American football remains more insular, even if there are some foreign-born successes—the Pittsburgh Steelers have a tackle right now in Chukwuma Okorafor who was born and raised in Africa, unfamiliar with the sport for much of his life. But even within that more confined space is a pretty vast diaspora.
And we see that most at this time of the year, the dead time between minicamp and training camp, when players have several weeks off, during which they combine down time and training, typically returning to their homes or off to a workout retreat.
For Tyson Alualu, entering his 10th season in the NFL, he has had a common destination every year at this time, returning to Honolulu, Hawaii, where he was born and raised. It’s not just an opportunity to get back to his roots, though. It’s also business.

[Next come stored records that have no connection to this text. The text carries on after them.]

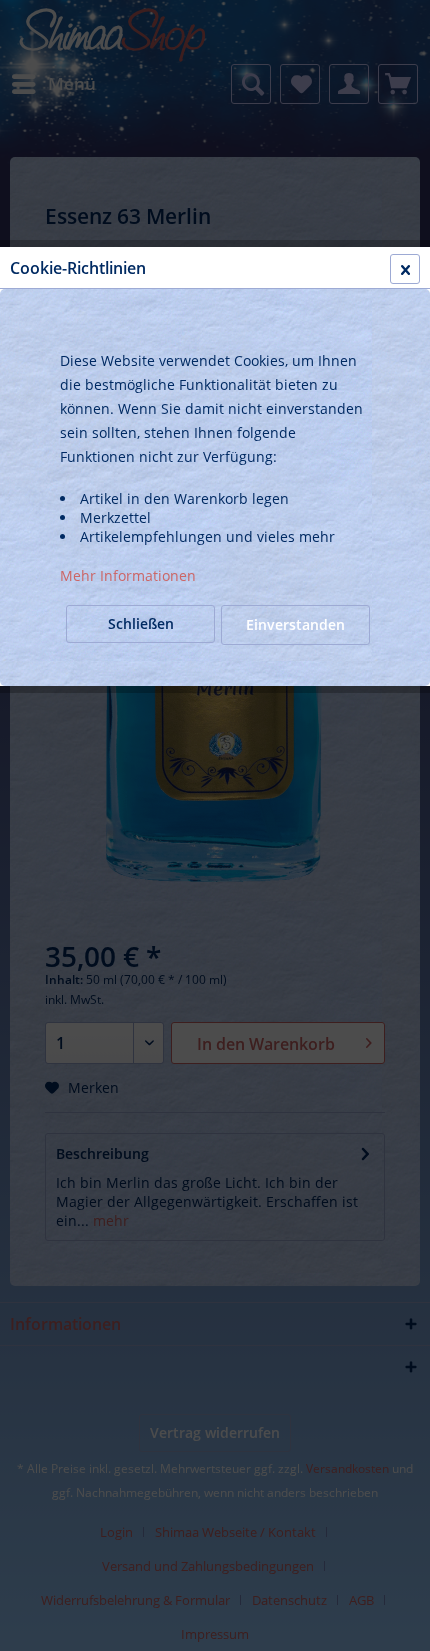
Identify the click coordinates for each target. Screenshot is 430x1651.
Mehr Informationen (128, 575)
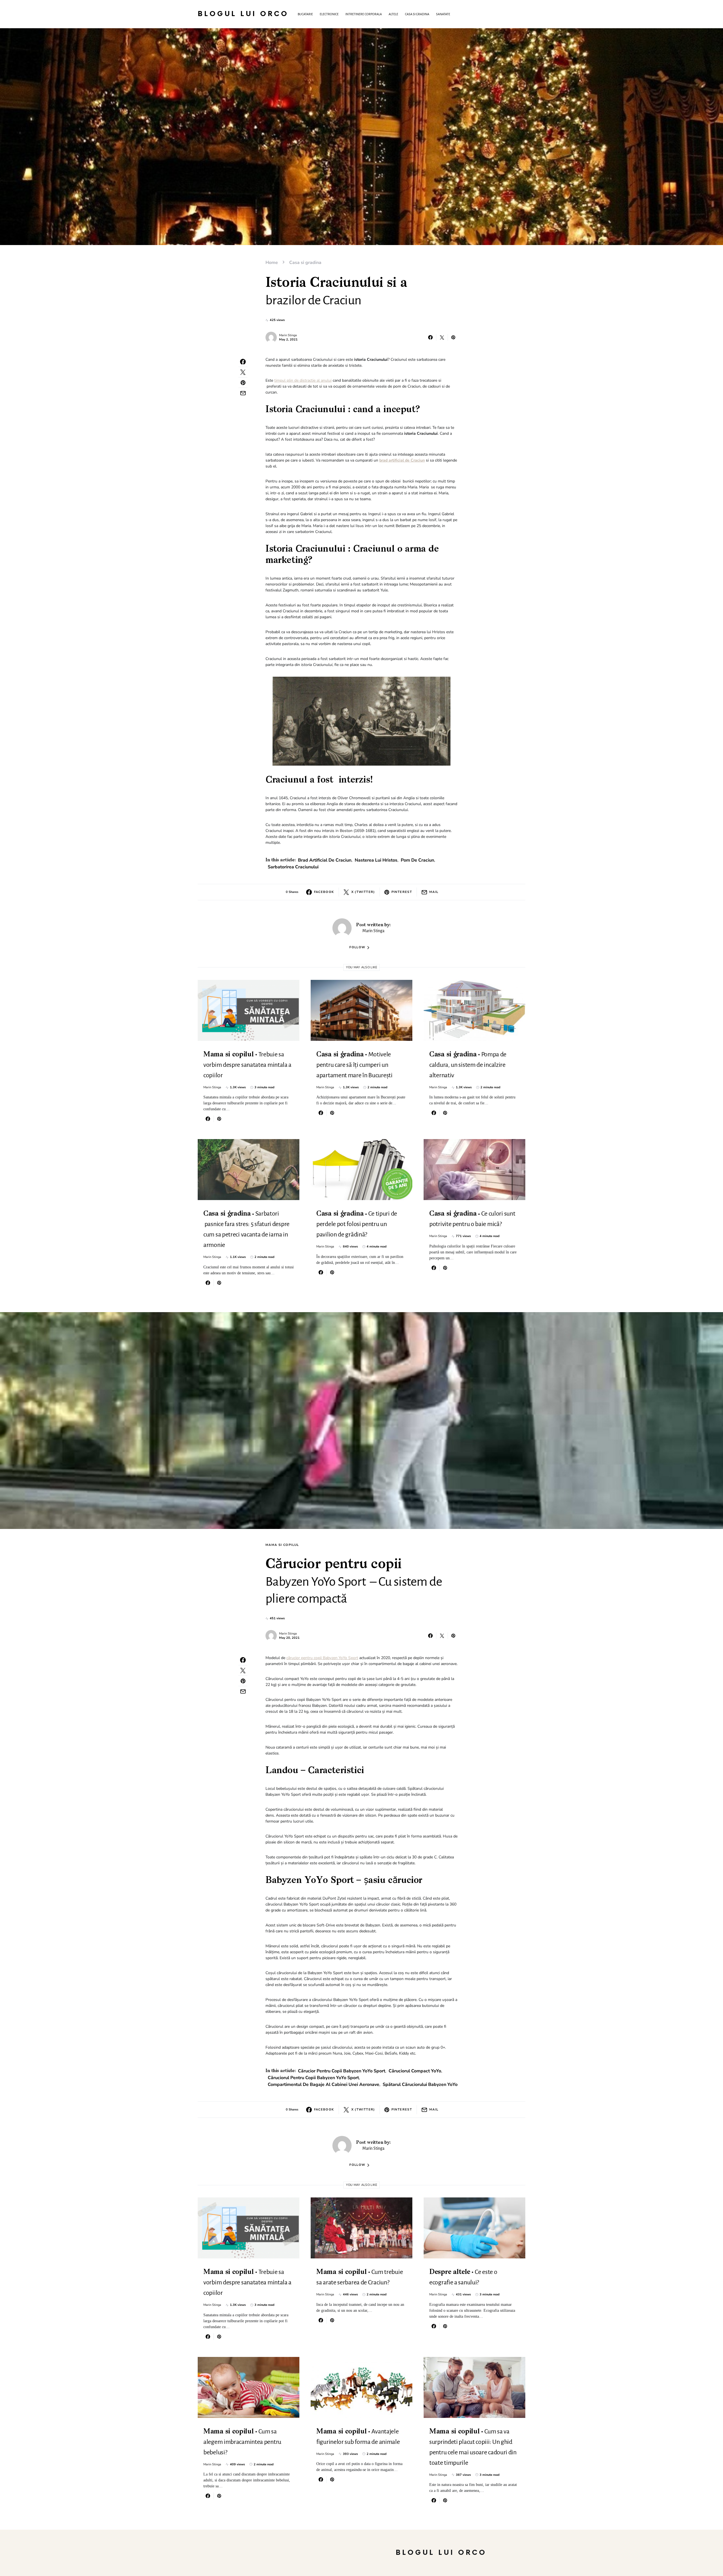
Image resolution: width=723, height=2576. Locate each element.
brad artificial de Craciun (324, 860)
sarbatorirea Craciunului (293, 867)
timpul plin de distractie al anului (303, 380)
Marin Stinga (288, 335)
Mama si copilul (282, 1545)
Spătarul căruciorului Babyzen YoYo (420, 2084)
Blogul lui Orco (243, 14)
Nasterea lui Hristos (376, 860)
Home (271, 262)
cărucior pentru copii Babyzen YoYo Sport (322, 1657)
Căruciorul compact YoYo (415, 2071)
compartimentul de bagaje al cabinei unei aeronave (323, 2084)
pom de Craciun (417, 860)
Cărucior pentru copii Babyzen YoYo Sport (341, 2071)
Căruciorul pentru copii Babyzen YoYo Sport (313, 2078)
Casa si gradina (305, 262)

Rob DeMello writes that he trains at Moanalua High School. “It just comes with having that experience of going through your first offseason and now I’m going into my tenth one, so, you gain a lot of knowledge about how to take care of your body”, he said. He also talked about sharing the experience with his family, particular his brother and his children, adding, “I love the grind”.
Alualu’s is just one story of many around the league at this time of year, of course. We also recently highlighted another defensive lineman, rookie Isaiah Buggs, who returned to his home before the break. Most players have similar ideas, but which takes them in many, many different directions all across the country.
All of whom, in some way or another, have gotten the opportunity to live out a dream of playing professionally. You don’t get here by accident. You do it through years—sometimes decades—of hard work and dedication to your craft. Which is why Alualu considers himself “blessed to be in this position”, not just on the field, but in life, and with the opportunity to give back to his community, the way so many players around the league—and thus around the country—do as well.
But come the end of July, they all gather again to head back to western Pennsylvania, the heart of football country, where they join together on the fields of Saint Vincent College. That is where the real work for the 2019 season—the grind—begins.